A) Gestational hypertension
B) Pre-eclampsia
C) Chronic hypertension
D) Eclampsia
E) Hyperemesis gravidarum

Question Medium:
A 28-year-old woman presents with secondary amenorrhea. She had a miscarriage 6 months ago and underwent a dilation and curettage (D&C) procedure. Since then, her periods have not returned. Ultrasound shows intrauterine adhesions. What is the most appropriate management? 🤔

A) Combined oral contraceptive pill
B) Intrauterine device (IUD) insertion
C) Hysteroscopic adhesiolysis
D) Clomiphene citrate
E) Oral progesterone therapy

Question Hard:
A 34-year-old woman is diagnosed with endometriosis and experiences severe dysmenorrhoea. She has tried NSAIDs and the combined oral contraceptive pill with limited relief. She is keen to have children in the future. What is the next most suitable management option according to guidelines? 🌿

A) Hysterectomy
B) GnRH agonists
C) Laparoscopic excision of endometriosis
D) Danazol
E) Mirena (levonorgestrel-releasing intrauterine system)

Explanations & Answers:

Question Easy Answer:
B) Pre-eclampsia

Question Easy Explanation:
Pre-eclampsia is characterised by hypertension and significant proteinuria after 20 weeks of gestation. The presence of swelling and elevated blood pressure, along with proteinuria, are classic indicators. According to NICE guidelines, this requires monitoring and potential intervention to prevent progression to eclampsia.

Question Medium Answer:
C) Hysteroscopic adhesiolysis

Question Medium Explanation:
The woman likely has Asherman’s syndrome, which consists of intrauterine adhesions often following procedures like D&C. The recommended management is hysteroscopic adhesiolysis to remove these adhesions and restore normal uterine function, facilitating menstruation and potentially fertility.

Question Hard Answer:
C) Laparoscopic excision of endometriosis

Question Hard Explanation:
For women with endometriosis who have severe symptoms and wish to preserve fertility, laparoscopic excision of endometriosis is recommended according to NICE guidelines. It helps relieve symptoms and may potentially improve fertility outcomes compared to hormonal treatments, which prevent ovulation.
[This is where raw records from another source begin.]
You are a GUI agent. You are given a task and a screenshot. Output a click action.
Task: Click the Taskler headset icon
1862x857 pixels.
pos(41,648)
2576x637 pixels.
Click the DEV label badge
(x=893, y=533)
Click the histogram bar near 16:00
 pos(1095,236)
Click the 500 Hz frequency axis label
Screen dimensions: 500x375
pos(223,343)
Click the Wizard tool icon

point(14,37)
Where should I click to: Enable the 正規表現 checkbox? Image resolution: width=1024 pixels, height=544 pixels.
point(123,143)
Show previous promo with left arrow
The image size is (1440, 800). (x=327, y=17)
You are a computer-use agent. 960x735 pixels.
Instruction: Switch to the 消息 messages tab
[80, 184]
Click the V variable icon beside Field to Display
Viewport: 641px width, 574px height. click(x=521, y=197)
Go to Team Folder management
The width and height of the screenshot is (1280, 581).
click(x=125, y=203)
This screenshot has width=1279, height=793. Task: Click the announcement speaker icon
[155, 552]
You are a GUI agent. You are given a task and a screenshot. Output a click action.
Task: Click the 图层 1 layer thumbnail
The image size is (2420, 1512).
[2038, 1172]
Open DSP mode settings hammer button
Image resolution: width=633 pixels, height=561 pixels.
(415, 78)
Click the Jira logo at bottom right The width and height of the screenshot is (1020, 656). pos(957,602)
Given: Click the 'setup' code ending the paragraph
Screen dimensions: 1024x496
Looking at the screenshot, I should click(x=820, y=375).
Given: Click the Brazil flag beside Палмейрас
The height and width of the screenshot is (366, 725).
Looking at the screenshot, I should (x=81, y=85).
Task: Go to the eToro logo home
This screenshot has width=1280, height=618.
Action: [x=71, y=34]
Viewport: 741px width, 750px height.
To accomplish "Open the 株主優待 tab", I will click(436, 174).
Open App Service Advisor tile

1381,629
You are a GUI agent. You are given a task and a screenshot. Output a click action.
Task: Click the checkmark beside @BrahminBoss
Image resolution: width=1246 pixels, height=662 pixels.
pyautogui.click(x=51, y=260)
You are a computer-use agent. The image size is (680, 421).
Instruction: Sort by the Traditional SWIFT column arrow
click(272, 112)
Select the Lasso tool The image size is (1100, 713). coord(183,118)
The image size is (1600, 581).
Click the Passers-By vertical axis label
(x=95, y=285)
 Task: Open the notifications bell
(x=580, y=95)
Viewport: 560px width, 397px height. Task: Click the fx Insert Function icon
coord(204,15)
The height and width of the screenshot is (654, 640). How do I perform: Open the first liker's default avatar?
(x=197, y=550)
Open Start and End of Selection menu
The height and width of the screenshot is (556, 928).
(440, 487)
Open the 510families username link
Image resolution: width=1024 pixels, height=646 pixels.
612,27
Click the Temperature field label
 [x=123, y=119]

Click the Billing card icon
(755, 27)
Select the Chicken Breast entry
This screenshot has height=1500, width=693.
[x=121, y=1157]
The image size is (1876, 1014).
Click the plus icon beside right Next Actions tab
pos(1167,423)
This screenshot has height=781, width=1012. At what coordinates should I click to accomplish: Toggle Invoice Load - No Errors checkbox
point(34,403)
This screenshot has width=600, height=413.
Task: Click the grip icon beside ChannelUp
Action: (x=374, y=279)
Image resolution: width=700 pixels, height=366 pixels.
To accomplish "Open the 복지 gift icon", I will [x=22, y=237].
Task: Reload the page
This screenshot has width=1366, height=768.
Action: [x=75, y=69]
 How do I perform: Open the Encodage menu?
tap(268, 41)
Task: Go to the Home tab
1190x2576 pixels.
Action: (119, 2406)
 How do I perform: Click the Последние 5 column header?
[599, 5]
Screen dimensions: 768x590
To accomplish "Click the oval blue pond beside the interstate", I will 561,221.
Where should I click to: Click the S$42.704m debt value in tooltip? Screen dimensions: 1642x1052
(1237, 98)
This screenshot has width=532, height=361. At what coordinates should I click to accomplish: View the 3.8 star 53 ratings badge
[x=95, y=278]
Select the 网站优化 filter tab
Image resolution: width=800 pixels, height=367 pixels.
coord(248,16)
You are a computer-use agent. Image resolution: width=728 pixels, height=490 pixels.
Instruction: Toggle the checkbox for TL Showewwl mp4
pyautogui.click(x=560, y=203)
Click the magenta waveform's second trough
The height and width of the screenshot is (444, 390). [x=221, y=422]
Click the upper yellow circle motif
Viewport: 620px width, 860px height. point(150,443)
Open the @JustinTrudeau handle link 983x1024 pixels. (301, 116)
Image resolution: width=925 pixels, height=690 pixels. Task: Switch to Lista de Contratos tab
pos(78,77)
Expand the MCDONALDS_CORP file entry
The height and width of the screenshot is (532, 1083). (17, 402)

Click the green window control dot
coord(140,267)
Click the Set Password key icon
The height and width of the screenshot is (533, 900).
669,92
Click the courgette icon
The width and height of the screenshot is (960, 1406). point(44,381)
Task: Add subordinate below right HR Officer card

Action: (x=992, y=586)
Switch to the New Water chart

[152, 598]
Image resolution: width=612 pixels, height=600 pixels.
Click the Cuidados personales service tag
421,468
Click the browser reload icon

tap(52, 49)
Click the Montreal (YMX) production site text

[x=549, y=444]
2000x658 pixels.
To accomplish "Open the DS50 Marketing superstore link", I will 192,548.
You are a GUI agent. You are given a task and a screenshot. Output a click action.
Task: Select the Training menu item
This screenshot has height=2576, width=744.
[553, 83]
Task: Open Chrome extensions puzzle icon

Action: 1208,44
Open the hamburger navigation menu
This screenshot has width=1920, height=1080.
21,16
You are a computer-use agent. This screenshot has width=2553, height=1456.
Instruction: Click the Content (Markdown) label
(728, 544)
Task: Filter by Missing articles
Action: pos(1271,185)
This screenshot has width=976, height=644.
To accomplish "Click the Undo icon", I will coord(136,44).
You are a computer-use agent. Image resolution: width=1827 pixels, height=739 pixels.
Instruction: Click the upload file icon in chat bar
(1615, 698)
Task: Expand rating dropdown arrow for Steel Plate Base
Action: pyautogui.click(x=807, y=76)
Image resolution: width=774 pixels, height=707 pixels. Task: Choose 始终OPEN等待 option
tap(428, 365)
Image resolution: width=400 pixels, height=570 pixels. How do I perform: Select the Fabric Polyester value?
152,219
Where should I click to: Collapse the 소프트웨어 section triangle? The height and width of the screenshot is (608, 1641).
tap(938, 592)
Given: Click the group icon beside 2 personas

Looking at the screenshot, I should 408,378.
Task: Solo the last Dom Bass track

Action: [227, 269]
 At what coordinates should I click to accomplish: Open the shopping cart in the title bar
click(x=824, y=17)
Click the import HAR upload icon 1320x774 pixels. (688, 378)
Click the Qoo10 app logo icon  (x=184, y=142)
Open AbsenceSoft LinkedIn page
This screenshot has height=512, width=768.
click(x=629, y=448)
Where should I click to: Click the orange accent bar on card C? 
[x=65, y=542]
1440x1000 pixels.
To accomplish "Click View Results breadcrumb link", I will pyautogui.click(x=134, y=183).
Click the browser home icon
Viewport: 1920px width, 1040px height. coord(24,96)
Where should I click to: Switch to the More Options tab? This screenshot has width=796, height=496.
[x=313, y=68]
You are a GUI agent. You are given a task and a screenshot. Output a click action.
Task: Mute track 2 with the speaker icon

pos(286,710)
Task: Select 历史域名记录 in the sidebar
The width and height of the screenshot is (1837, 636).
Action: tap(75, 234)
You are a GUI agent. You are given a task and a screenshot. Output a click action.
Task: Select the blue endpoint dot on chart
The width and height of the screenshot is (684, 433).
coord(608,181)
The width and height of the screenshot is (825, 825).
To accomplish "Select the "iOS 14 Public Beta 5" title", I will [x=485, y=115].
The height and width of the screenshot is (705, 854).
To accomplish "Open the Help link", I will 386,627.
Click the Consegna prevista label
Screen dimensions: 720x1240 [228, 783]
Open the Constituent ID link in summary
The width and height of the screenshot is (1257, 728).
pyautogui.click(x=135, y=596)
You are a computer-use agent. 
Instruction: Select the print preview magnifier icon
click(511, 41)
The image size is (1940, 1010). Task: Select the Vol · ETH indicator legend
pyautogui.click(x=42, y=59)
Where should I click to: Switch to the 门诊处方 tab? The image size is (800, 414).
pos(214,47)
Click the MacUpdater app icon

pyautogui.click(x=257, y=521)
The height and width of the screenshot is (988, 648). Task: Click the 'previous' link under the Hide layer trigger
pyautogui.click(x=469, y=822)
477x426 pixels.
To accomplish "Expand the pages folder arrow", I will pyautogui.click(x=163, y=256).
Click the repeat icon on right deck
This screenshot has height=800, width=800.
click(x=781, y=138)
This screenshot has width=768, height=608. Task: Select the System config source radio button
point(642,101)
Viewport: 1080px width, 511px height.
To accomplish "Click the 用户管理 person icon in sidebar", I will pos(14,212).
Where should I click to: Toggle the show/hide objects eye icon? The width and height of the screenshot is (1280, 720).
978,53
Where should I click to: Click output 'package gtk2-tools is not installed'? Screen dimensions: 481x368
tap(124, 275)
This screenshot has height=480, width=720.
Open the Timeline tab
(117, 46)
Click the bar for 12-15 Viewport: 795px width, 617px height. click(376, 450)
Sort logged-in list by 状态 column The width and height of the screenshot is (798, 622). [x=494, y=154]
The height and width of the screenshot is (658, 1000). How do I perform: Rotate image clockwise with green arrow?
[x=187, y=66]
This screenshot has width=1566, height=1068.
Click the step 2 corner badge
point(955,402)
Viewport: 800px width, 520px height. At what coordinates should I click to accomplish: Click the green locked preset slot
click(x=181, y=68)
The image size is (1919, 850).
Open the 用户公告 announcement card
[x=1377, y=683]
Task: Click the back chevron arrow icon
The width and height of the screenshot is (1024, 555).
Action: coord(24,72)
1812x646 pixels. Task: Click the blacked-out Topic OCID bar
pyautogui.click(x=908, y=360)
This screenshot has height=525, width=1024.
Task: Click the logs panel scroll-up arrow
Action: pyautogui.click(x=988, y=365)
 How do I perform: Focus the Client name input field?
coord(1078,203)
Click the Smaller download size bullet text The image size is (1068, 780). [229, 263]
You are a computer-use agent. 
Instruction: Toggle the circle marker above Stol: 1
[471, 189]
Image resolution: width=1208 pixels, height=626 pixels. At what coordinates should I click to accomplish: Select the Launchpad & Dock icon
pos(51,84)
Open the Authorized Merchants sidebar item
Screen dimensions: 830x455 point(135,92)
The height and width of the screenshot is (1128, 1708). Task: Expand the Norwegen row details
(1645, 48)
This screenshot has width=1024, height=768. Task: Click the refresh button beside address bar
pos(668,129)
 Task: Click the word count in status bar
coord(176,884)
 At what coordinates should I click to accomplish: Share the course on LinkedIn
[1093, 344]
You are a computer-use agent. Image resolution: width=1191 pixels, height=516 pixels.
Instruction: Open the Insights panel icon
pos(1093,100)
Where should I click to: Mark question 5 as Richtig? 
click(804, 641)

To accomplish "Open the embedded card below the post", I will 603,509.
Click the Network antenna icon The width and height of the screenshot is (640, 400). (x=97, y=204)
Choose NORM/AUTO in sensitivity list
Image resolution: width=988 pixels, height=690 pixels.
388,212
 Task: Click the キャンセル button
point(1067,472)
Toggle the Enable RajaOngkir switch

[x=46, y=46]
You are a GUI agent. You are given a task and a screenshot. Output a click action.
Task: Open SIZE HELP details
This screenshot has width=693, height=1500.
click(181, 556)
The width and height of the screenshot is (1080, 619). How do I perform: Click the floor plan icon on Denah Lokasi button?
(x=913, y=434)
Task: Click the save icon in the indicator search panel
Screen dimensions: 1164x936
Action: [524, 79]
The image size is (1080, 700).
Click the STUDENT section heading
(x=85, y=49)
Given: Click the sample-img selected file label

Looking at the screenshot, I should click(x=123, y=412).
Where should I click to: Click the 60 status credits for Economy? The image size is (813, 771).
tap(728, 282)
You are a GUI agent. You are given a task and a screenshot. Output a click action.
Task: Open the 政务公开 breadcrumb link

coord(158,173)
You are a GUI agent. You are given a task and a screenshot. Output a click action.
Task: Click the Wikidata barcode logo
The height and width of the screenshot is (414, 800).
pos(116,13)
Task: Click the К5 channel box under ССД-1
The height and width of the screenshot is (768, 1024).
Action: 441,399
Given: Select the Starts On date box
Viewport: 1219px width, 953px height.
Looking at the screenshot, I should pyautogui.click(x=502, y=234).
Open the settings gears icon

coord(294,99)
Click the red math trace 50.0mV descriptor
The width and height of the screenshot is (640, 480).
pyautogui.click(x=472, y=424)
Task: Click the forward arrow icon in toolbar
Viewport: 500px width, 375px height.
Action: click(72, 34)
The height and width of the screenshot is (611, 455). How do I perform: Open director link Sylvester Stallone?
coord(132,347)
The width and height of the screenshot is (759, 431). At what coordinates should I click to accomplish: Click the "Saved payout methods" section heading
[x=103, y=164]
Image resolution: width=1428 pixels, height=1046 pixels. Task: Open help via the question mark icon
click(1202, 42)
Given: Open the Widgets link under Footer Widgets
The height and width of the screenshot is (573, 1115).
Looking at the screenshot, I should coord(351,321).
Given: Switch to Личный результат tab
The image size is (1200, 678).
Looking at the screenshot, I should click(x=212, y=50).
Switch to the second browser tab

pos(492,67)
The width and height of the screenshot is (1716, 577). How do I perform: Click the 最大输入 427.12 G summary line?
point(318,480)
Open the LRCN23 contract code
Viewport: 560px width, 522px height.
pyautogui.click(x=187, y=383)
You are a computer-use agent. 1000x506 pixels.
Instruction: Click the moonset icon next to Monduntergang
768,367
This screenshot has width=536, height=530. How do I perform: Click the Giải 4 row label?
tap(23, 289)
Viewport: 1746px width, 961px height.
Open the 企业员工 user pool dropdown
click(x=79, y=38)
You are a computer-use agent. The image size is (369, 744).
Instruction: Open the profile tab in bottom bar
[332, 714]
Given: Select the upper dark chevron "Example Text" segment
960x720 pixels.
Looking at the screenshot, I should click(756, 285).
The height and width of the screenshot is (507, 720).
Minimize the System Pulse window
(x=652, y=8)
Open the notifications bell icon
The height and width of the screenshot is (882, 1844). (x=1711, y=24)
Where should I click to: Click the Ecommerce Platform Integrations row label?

Medical fact of the day: In the UK, the mid-urethral sling procedure (MUSP) is used to treat stress urinary incontinence and has a high success rate. However, it’s important for women to discuss the benefits and risks, such as the potential for mesh-related complications, with their healthcare provider.

Quote of the day: “Every patient you care for may teach you something invaluable; embrace every opportunity to learn and grow in your practice.”